6. The decision-making intelligent reasoning method based on a large model according to claim 1, characterized in that: In step S5, the new clinical characteristics of a patient refer to the characteristics that emerge after the patient is admitted to the hospital. The new clinical characteristics of the patient are used as the center and medication information is used as a clue to develop a patient clinical characteristic model.

7. The decision-making intelligent reasoning method based on a large model according to claim 1, characterized in that: In step S6, the clinical feature model established in step S5 is used as the input variable, and a data rule reasoning mechanism is executed to select a suitable evaluation case model from the optimized case model.

8. The decision-making intelligent reasoning method based on a large model according to claim 1, characterized in that: In step S7, external conditions are used as input variables, and the patient's attending physician comprehensively evaluates the case model to make the final appropriate clinical diagnosis and treatment decision.

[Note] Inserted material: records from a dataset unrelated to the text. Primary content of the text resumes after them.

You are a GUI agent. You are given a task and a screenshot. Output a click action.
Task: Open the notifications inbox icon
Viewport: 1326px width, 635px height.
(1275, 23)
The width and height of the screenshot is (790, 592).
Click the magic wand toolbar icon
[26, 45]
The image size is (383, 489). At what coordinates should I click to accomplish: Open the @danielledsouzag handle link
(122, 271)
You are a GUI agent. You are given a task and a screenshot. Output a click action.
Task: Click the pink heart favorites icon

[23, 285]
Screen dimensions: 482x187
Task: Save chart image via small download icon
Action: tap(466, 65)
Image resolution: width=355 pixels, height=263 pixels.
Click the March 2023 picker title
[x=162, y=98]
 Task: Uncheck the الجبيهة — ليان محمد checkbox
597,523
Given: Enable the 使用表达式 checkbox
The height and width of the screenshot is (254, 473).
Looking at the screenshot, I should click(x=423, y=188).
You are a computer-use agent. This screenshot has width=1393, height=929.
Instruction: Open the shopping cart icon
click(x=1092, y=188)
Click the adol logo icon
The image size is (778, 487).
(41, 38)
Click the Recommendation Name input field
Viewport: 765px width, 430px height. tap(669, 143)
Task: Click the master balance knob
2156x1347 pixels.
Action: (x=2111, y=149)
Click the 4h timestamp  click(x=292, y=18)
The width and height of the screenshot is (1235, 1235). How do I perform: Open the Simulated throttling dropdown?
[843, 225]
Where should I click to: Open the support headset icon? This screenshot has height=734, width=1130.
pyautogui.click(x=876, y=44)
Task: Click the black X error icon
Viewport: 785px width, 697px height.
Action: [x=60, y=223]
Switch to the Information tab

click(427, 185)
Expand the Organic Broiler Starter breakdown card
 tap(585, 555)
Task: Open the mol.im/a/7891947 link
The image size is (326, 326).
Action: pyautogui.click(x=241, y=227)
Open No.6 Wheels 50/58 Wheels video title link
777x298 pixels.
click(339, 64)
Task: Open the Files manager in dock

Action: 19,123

9. A medical clinical diagnosis and treatment decision-making intelligent reasoning system based on a large model according to any one of claims 1-8, characterized in that: The system includes a clinical diagnosis and treatment database module, a feature matching module, an optimization and rearrangement module, a secondary feature matching module, and a case model decision module; The clinical diagnosis and treatment database module uses a unified representation to store various clinical diagnosis and treatment knowledge. The feature matching module takes the patient diagnosis and treatment model as input variable, executes the rule retrieval mechanism to output similar case models that match the features of new patients; The optimization and rearrangement module uses the common features extracted from the similar case model as input variables, executes the case model rearrangement optimization mechanism, and outputs an optimized case model with optimized features. The secondary feature matching module uses the patient's clinical feature model as input variable and executes a data rule reasoning mechanism to output a filtered and adapted evaluation case model. The case model decision module uses the specific external environment as input variables, executes the reasoning mechanism of the patient's attending physician, and makes the final appropriate clinical diagnosis and treatment decision by the patient's attending physician.